Я попытался было прочесть эссе А.Яблонской «Пыль» — опять натолкнулся на чёрт знает что. Судите сами, любезный читатель — вот начало: «Процесс вытирания пыли, как и многие другие процессы, начинается с желания что-нибудь уничтожить (sic! Натяжка, глупость, пустая игра словами. — И.Б.-А.). Если прав Бродский, утверждающий, что мы для времени — всего лишь пыль, то её вытирание представляет собой идеальную схему самопоглощения (Интеллигентская болтовня! — И.Б.-А.). Карандаш, остро заточенный с одного конца, и стирательная резинка — с другого, рано или поздно растворятся в вечности (Какое глубокомыслие! И вообще, при чём тут карандаш с резинкой?! — И.Б.-А.). Грифель сточится, резинка раскрошится (?! — И.Б.-А.) в припадке (?! — И.Б.-А.) стирания того, что начертал грифель». И т.д. Пустая писанина, галиматья. Далее авторесса рассказывает нам, что ей приснился пылесос, и она на следующий день отправилась в супермаркет за сонником, чтобы узнать, что сей сон значит. Из этого сообщения я делаю вывод: или авторесса — дура, потому что разумный интеллигентный человек сонник читать (да ещё специально для этого в супермаркете время на поиски и деньги на покупку его тратить) не будет, или она, если умна, то врёт ради красного словца, ради сюжетного поворота своего эссе о пыли. Ни в том, ни в другом случае читать этот провинциальный одесский белиберданс не следует.
Намеренно оставляю вне рассмотрения стихи одесситов. С меня хватило двух строк некоего И. Рейдермана: «Пописай, пописай, собака,/ на оперный старый театр». Строгость отбора стихов в отделе поэзии, делаю я вывод, не даёт мне возможности тратить невозвратимое время моей жизни на чтение таких «стихов».
И хватит об одесском номере. Как говорят американцы, «это была плохая идея».
В следующем, августовском, выпуске журнал представляет трёх «главных» авторов, имена их вынесены на обложку — Павел Крусанов с «Американской дыркой», Анатолий Приставкин и его «Вагончик мой дальний», и Сергей Солоух с несколькими рассказами, составившими раздел «Математика» из цикла «Естественные науки».
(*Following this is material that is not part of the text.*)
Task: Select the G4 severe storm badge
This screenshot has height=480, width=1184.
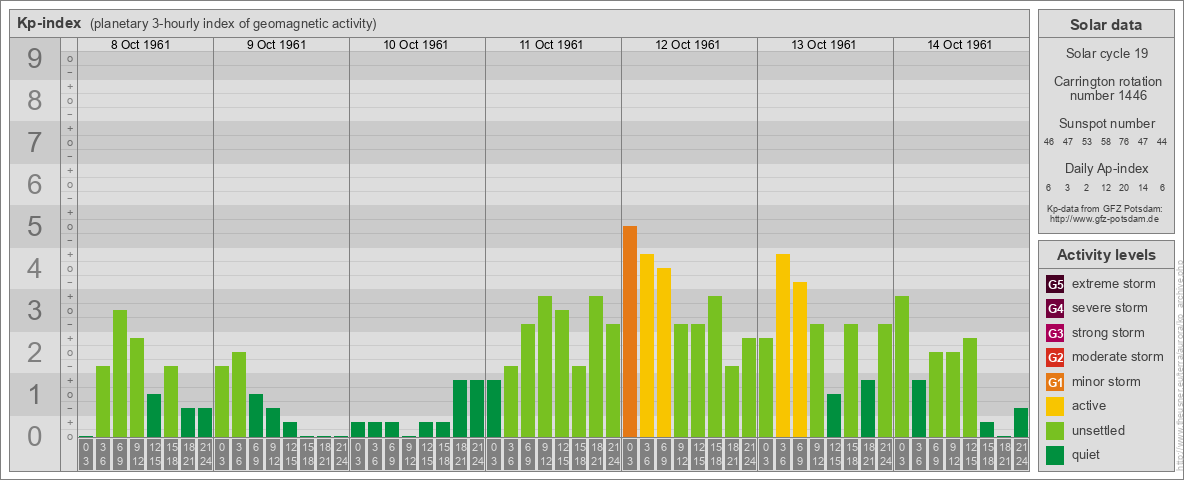Action: click(1055, 308)

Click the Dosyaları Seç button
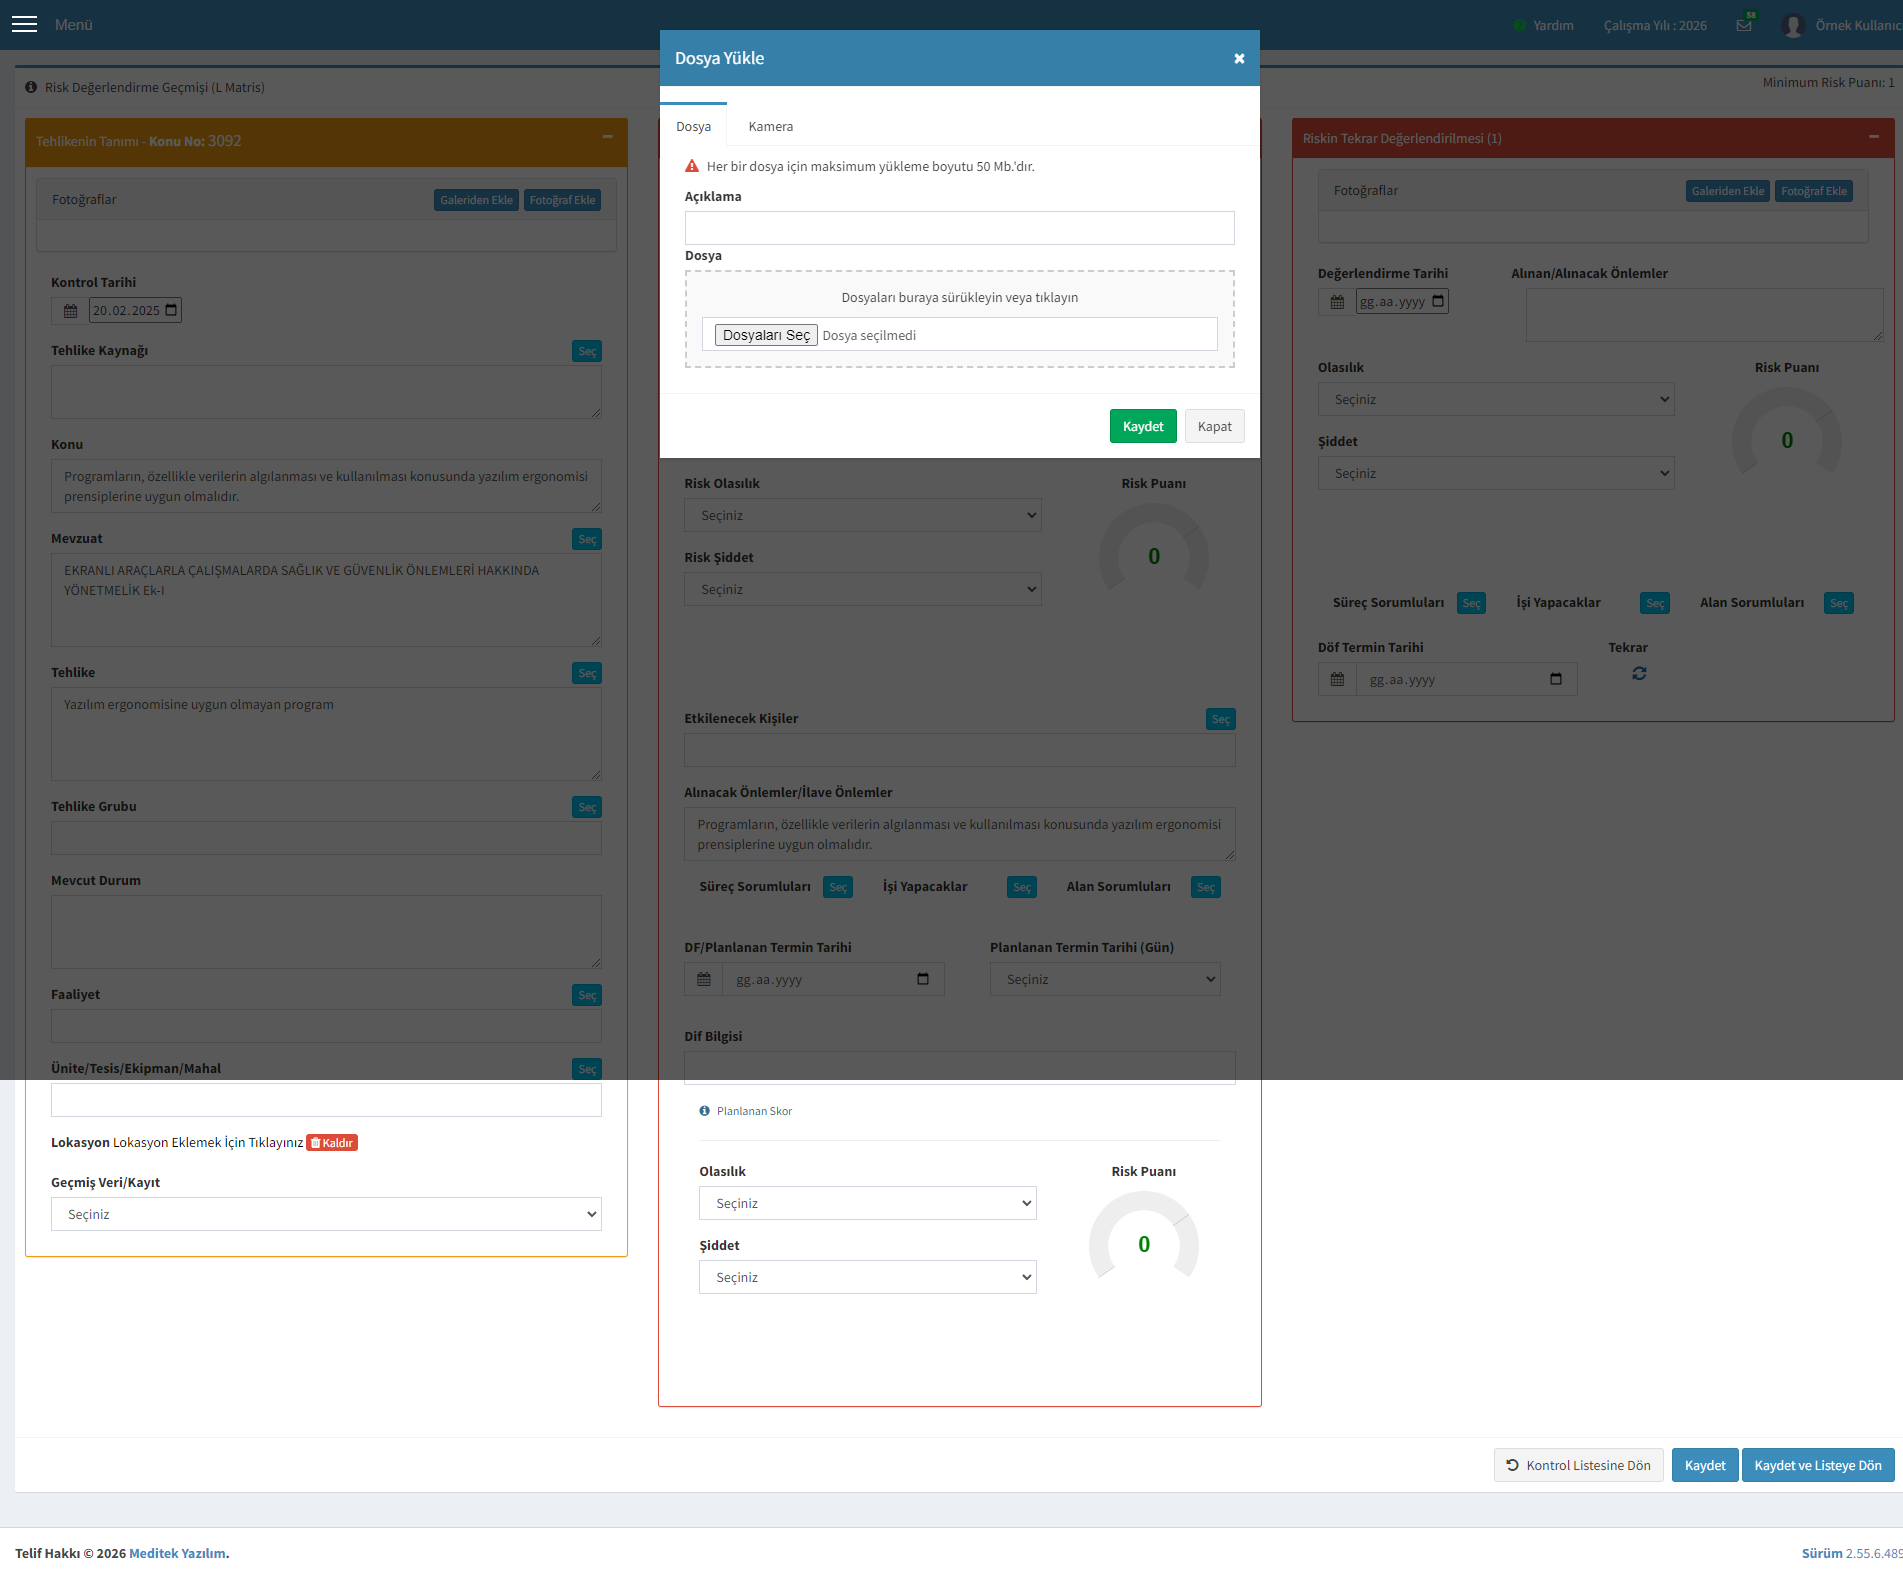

Именно с него я начал знакомство с восьмым номером. И — о радость! — встретил настоящую прозу: мастеровитую, талантливую, современную, острую по «накалу чувств», по глубине человеческого анализа. Поразительный контраст с никчемными одесскими рассказиками! Рассказы С. Солоуха не надо передавать «своими словами», их надо читать, ибо в них интонация, содержание и форма слиты воедино, в них нет случайных слов. В них — наша сегодняшняя жизнь со всем её трудным, толчкообразным, пунктирным преодолением времени, в котором нам досталось жить. Автор смотрит на жизнь трезво и жёстко, но с любовью — с любовью и вниманием к её вроде бы необязательным, но таким необходимым частностям, без которых нет подлинного жизненного тепла. Сегодня в литературе редко встретишь такого требовательно интеллигентного — в подлинном смысле этого немало скомпрометировавшего себя понятия — героя (хотя по роду занятий он вовсе не интеллигент, а служащий на фирме у какого-то нового русского). И жизнь его — в суете, в противоборствовании потоку бытия. И в ощущении вины — пока отец был жив, недостаточно любил его, не достаточно внимателен был к нему, недостаточно тепла душевного давал ему... И это чувство вины растёт, принимает едва ли не вселенские масштабы — и С. Солоух сумел через передачу его в своей «Математике» подняться до высшего осмысления жизни: как же несовершенно мы живём, Господи... Зачем я живу? Что остаётся после меня? И нет внятного и самоуважительного ответа. А жить надо так, чтобы этот ответ был.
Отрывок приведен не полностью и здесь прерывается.